This is a repository showing code, data and methodology used to match Europages products with the best related Ecoinvent product. There are 2 subfolders present, containing code and data:
Code:
- _00_main.py: The main python script which ignites the process and runs all .py scripts in subsequent order.
- _01_DPR_similarities.py: Reads the finetuned DPR model containing embeddings of products, and selects for each Europages product the top 5 candidates for best fitting Ecoinvent product based on a similarity score.

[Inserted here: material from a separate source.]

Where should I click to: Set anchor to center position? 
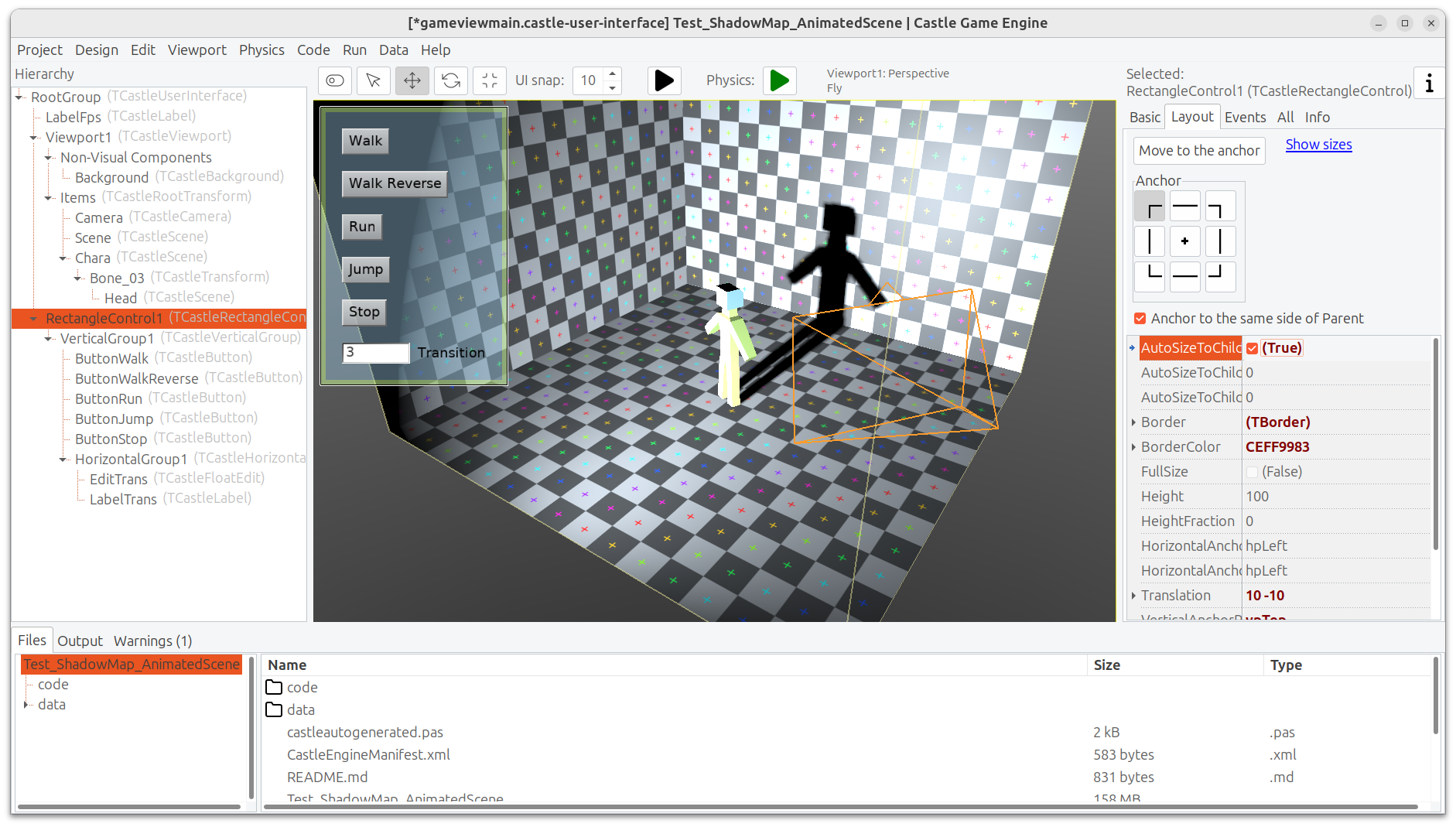pos(1184,241)
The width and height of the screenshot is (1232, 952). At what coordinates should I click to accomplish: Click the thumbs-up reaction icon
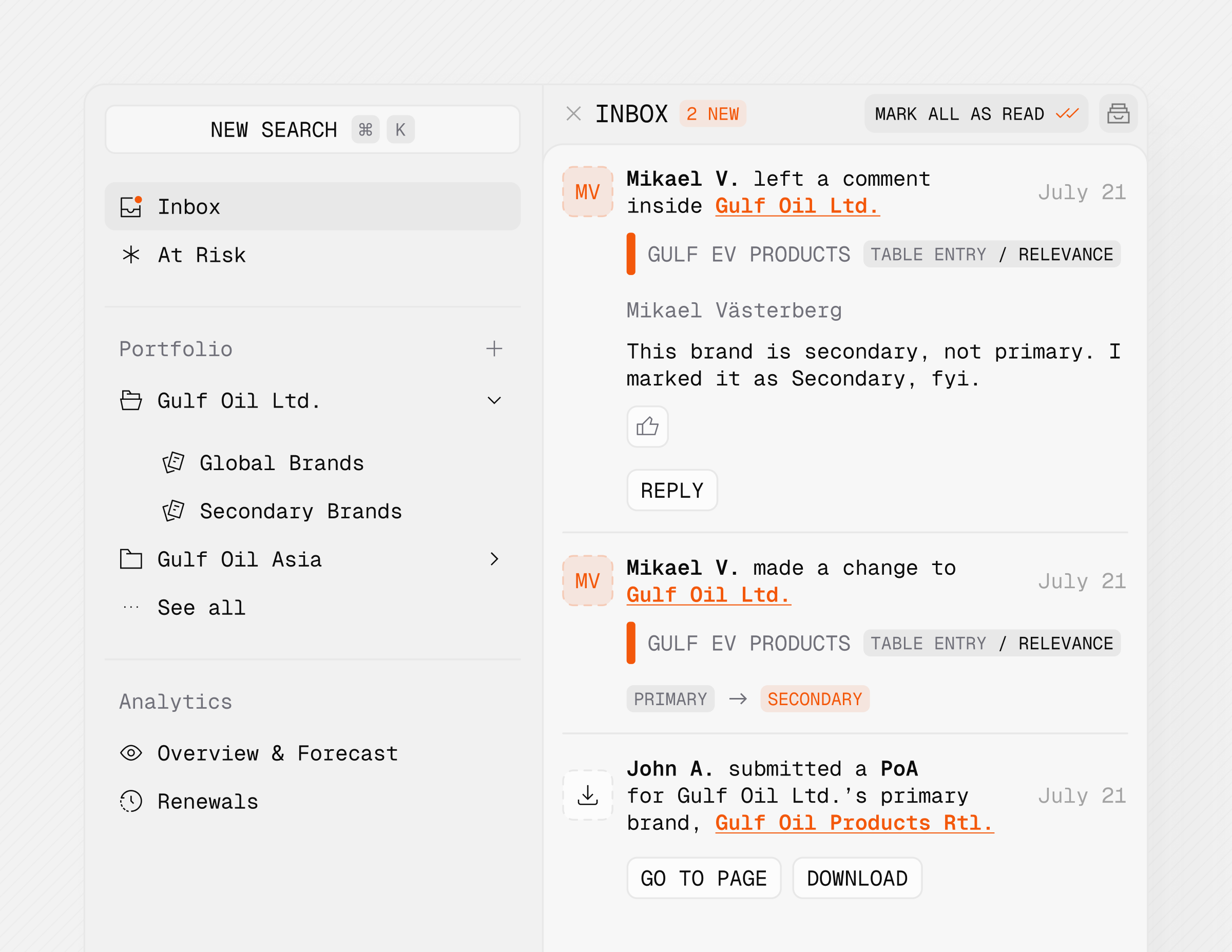[x=647, y=426]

- _02_fewshot_val.py: For each of the top 5 candidates for a Europages product, the Ecoinvent product matches are being validated by a finetuned GPT model, giving a positive or negative validation result.
- _04_matched_full.py: After GPT validation, the matches are further filtered on Activity, Main Activity and Geography to make sure that the matches fit the best observation in Ecoinvent.
- _05_sector_resolution.py: For companies of which no product was assigned en Ecoinvent product, the best fitting tilt_subsector still has to be found. This is done with a GPT prompt.
Data:
- Input: This folder contains all datasets that serve as input for the matching process, but might also be used in other processes within the tilt pipeline.
- Intermediate: Contains intermediate datasets that are created in the matching process, but are not part of the end result and are therefore stored in an intermediate folder.
- Output: Contains output files that are result of the matching process, and are used in the next part of the tilt data pipeline.